DATA SECTION Start Marker

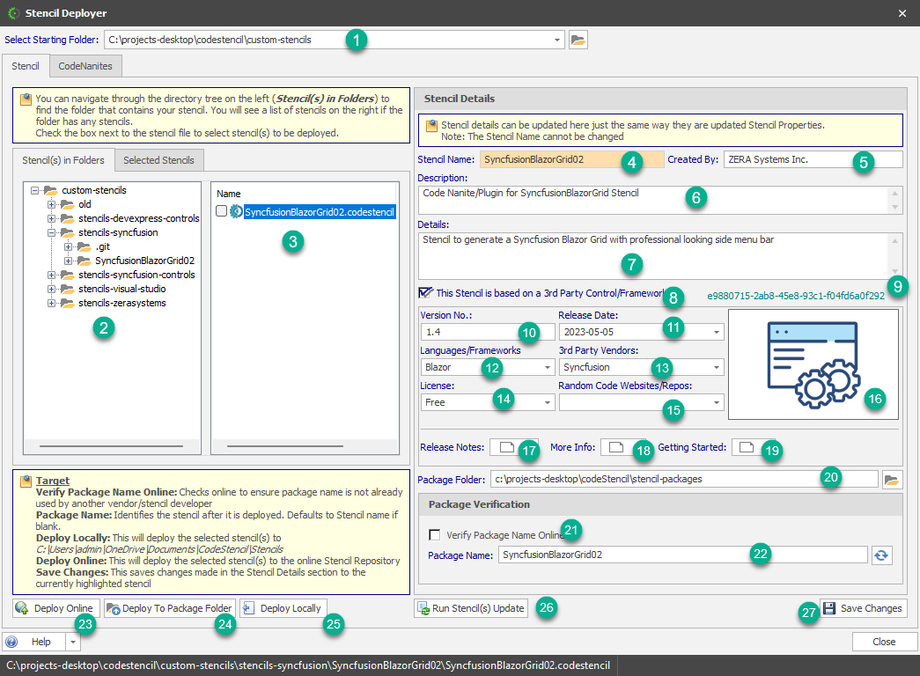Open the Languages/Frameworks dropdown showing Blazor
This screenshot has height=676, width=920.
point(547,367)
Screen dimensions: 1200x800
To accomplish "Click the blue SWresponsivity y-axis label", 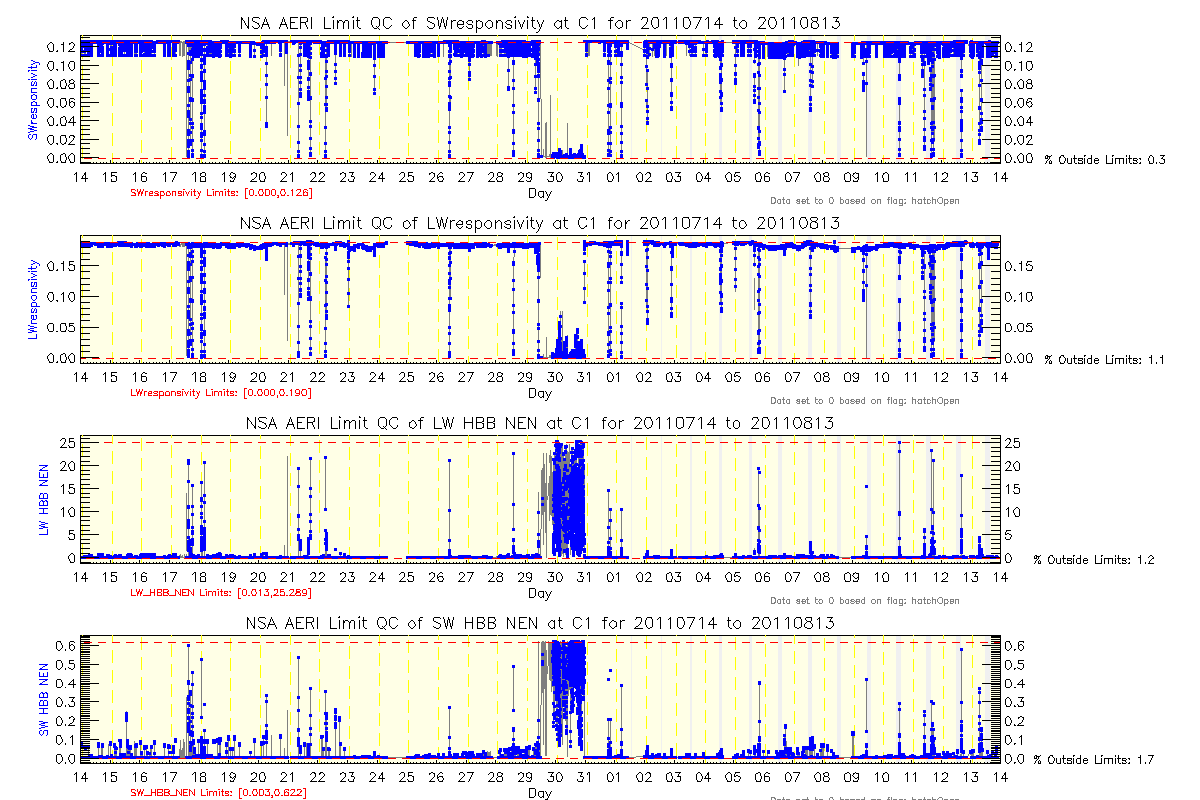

DATA SECTION End Marker

◆ **TASK STATEMENT**:
These lines alone form the answer: the one containing "Screen dimensions: 1200x800" and every line after it through the end of the material, exactly as written, pictures left out.

◆ **ANSWER TO THIS PROBLEM**:
Screen dimensions: 1200x800
To accomplish "Click the blue SWresponsivity y-axis label", 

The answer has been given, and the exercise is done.